=== Provided data ===

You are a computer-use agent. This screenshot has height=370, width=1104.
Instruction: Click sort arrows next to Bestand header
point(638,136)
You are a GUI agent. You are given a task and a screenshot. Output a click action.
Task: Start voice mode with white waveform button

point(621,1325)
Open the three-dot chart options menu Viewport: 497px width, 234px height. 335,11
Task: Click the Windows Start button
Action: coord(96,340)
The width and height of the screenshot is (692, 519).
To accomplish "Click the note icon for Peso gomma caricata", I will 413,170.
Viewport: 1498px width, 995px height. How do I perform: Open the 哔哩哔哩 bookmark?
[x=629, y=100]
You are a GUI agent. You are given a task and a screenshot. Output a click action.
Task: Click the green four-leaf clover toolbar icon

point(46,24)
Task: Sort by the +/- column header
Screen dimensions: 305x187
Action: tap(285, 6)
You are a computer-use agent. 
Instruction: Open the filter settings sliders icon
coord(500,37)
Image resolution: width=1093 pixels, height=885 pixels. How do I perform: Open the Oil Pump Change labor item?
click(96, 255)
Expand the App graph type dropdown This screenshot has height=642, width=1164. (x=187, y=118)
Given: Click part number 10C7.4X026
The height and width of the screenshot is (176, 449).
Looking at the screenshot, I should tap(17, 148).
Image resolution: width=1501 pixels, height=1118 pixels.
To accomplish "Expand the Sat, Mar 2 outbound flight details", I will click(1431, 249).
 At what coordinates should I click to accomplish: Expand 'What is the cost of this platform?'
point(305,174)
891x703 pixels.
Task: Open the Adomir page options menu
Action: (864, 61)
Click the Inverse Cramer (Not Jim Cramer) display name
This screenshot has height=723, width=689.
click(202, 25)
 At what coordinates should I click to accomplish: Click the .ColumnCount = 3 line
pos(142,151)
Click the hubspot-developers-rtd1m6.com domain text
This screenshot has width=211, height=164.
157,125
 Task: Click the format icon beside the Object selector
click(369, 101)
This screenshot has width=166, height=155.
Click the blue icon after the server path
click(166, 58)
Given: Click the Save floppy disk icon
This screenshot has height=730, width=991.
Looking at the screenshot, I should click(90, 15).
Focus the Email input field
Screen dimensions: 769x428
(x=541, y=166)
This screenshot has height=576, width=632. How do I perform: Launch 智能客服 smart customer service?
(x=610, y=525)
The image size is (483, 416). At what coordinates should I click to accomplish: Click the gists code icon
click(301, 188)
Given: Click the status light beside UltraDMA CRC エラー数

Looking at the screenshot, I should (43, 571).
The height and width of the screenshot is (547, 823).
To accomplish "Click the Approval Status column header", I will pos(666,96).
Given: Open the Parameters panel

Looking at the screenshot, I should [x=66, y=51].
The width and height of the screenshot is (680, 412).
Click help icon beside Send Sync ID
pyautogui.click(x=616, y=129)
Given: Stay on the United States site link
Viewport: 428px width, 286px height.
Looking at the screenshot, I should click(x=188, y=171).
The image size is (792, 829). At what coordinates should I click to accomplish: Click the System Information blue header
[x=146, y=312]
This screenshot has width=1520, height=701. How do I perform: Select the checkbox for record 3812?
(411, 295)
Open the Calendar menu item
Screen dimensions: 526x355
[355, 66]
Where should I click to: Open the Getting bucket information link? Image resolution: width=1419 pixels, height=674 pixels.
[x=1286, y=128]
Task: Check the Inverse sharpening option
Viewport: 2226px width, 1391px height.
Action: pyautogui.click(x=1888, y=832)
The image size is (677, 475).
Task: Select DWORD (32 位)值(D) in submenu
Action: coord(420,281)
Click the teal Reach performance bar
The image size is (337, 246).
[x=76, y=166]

===

Problem to work on: Copy out everything in the records above, starting at the line that contains "Where should I" and continuing down to the end of the records.

Response to the task:
Where should I click to: Open the Getting bucket information link? Image resolution: width=1419 pixels, height=674 pixels.
[x=1286, y=128]
Task: Check the Inverse sharpening option
Viewport: 2226px width, 1391px height.
Action: pyautogui.click(x=1888, y=832)
The image size is (677, 475).
Task: Select DWORD (32 位)值(D) in submenu
Action: coord(420,281)
Click the teal Reach performance bar
The image size is (337, 246).
[x=76, y=166]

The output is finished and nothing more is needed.